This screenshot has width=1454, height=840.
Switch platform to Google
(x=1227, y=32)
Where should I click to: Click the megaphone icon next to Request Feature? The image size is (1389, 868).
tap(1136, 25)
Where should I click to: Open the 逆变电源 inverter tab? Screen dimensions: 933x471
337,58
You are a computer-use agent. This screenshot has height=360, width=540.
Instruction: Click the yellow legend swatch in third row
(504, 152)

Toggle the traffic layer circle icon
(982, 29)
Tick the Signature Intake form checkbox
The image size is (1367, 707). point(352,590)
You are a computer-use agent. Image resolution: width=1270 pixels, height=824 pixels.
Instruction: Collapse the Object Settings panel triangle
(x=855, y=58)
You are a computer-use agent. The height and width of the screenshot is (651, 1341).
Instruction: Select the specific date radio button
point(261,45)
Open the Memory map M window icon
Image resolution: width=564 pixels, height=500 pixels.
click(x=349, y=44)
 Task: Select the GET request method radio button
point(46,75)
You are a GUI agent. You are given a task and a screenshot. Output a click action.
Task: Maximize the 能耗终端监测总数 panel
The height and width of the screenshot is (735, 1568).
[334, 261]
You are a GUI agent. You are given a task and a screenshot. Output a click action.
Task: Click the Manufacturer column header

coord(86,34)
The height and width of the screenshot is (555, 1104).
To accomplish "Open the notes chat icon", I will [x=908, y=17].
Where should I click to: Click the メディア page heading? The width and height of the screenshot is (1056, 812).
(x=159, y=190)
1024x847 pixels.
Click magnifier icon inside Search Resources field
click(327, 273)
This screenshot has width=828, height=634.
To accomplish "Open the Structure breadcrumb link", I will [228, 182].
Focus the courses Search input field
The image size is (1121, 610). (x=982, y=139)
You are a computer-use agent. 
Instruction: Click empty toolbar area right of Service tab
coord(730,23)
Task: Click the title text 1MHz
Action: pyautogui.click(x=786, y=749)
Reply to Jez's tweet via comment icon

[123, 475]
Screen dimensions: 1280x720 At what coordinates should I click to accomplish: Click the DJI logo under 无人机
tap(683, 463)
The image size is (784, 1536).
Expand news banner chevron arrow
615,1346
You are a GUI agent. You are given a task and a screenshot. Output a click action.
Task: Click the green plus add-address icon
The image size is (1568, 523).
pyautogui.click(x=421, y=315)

☆ ☆ ☆ ☆

## Exercise requirements
Task for the records above: copy every line in which the word "computer" occurs.

## Answer space
You are a computer-use agent. This screenshot has height=360, width=540.
You are a computer-use agent. Image resolution: width=1270 pixels, height=824 pixels.
You are a computer-use agent. The height and width of the screenshot is (651, 1341).
You are a computer-use agent. 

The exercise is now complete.